MUMBAI: Malaysian palm oil futures ended a volatile session flat on Tuesday, as a drop in inventories offset a slowdown in December exports.
The benchmark palm oil contract for February delivery on the Bursa Malaysia Derivatives Exchange closed down 2 ringgit or 0.05%, at 3,739 ringgit ($798.59).
The contract had climbed to 3,786 ringgit earlier in the day, but relinquished those gains on slowing exports.
Exports of Malaysian palm oil products for Dec. 1-10 fell 4.1% to 7.4% from the Nov. 1-10 period, cargo surveyors said.
Countering the decline in exports, data from industry regulator Malaysian Palm Oil Board (MPOB) showed stocks at the end of November fell for the first time in seven months as production slumped more than exports.

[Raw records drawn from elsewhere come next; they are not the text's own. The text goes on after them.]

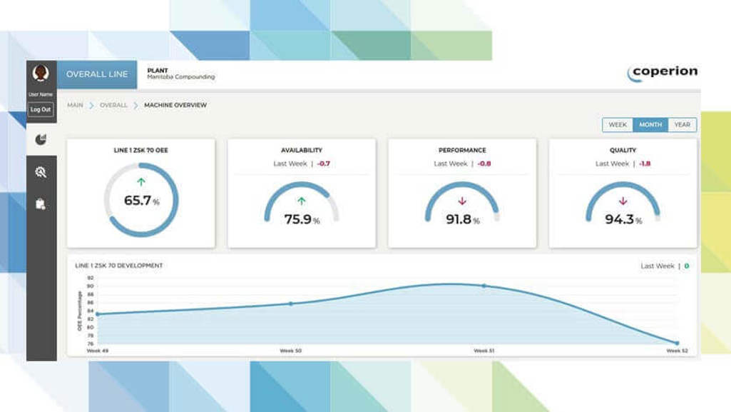
Task: Click the user avatar picture
Action: (41, 74)
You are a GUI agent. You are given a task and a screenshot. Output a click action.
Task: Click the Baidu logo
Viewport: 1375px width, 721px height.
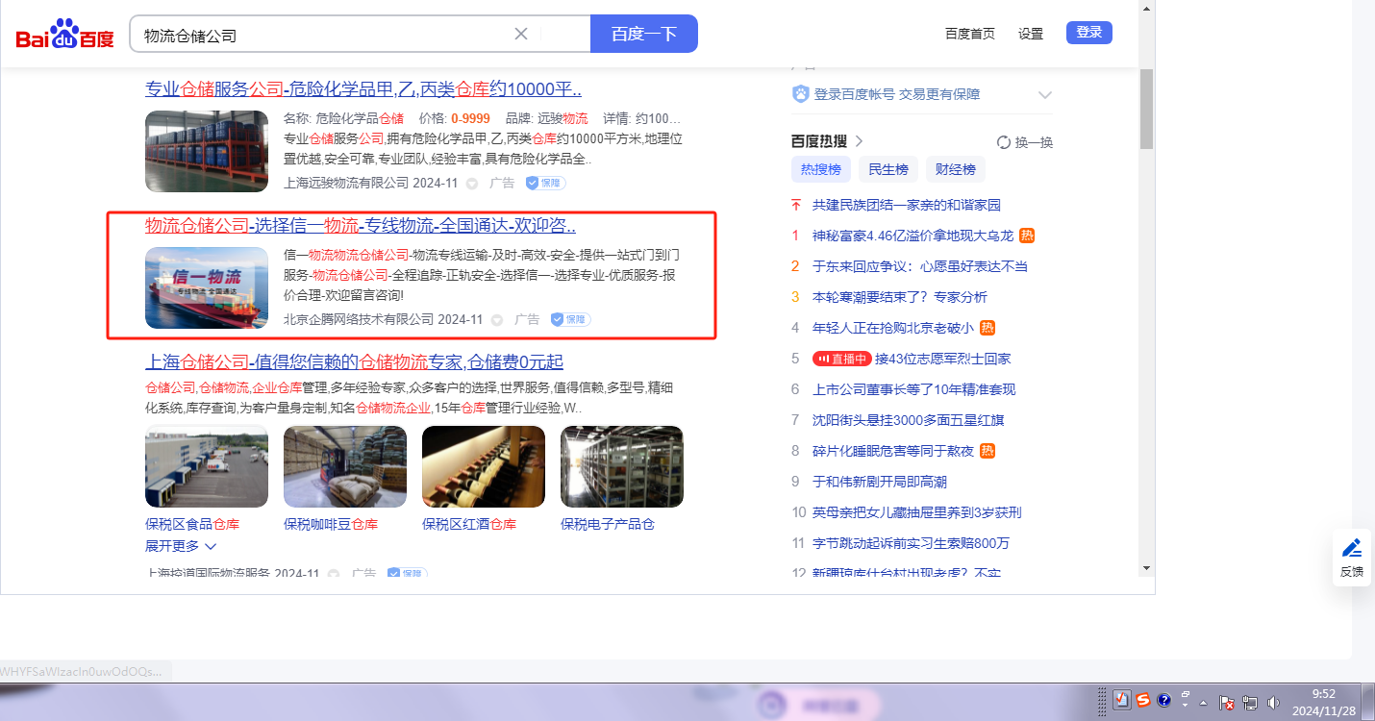point(64,35)
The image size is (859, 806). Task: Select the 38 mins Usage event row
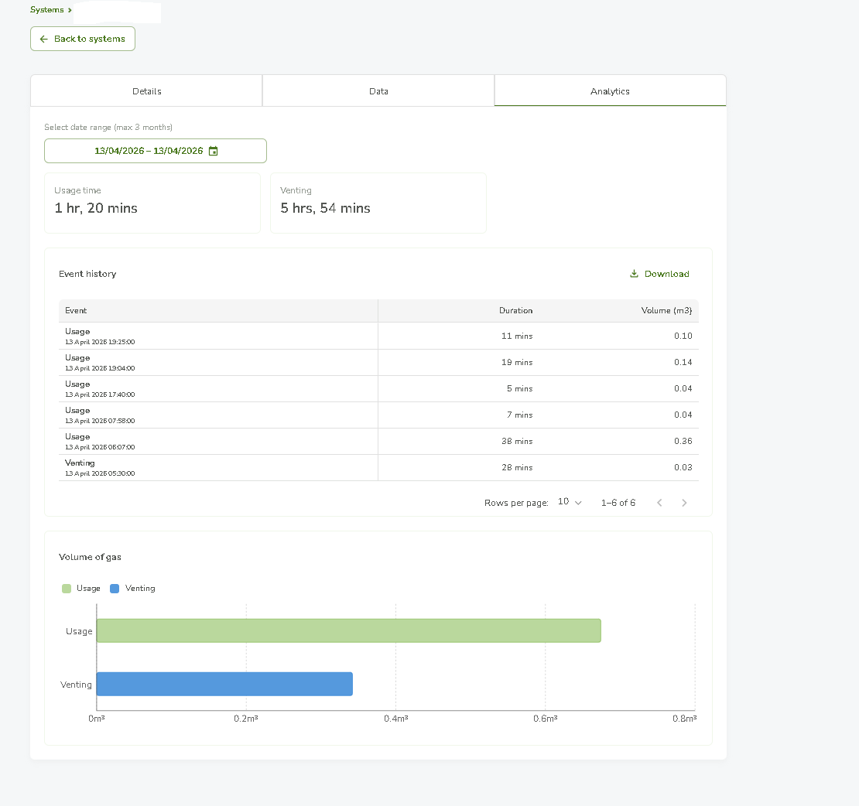click(x=378, y=441)
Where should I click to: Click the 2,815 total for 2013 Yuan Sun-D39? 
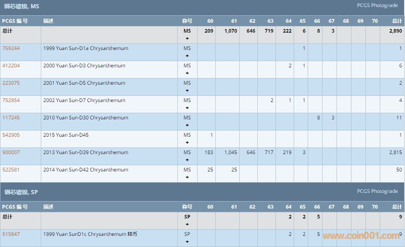click(x=395, y=152)
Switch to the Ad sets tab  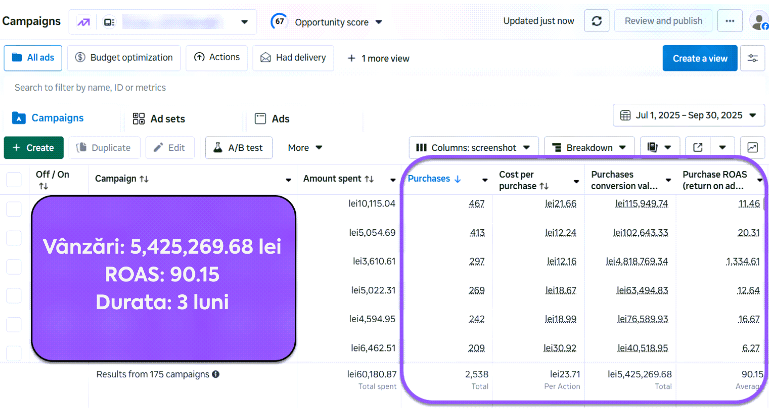pos(159,119)
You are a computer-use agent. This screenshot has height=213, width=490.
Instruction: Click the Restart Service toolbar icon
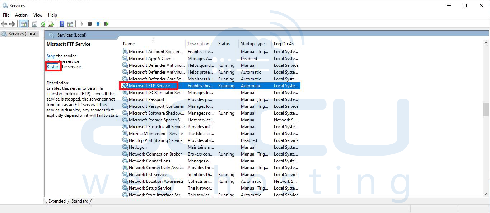(106, 24)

The decline in palm oil output and inventories by the end of November counterbalanced the decrease in exports during the first 10 days of December, said a Mumbai-based dealer with a global trade house.

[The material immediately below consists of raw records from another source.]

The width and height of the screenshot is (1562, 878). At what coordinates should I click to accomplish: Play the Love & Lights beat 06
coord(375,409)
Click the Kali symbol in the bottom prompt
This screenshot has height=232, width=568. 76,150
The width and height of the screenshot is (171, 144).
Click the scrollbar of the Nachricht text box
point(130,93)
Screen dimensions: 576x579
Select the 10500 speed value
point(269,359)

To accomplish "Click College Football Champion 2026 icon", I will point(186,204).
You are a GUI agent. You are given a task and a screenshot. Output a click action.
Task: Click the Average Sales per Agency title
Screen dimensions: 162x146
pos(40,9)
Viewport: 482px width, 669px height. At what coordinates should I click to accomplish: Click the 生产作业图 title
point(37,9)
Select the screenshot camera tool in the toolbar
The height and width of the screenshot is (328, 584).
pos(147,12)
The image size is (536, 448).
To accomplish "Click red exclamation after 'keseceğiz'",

Palm oil closes with 3.43% weekly loss
“The production drop in November was significant, and it’s expected to decline even further in December,” the dealer said.
Contrasting the weaker palm oil prices, rival soyoil futures on the Chicago Board of Trade were up 0.61%. Palm oil is affected by price movements in related oils as they compete for a share of the global market.
Weather forecasts show northern half of Brazil may still not be getting enough rain to offset drought conditions, which have delayed planting and threatened soybean crop.
Palm oil may break a resistance zone of 3,775-3,781 ringgit per ton, and rise into a range of 3,813-3,835 ringgit, Reuters’ technical analyst Wang Tao said.
Indonesia will continue its mandatory 35% biodiesel blending in 2024 and has allocated 13.41 million kilolitres of biodiesel for next year, slightly higher than 13.15 million kilolitres in 2023. Palm oil is used as feedstock to make biodiesel.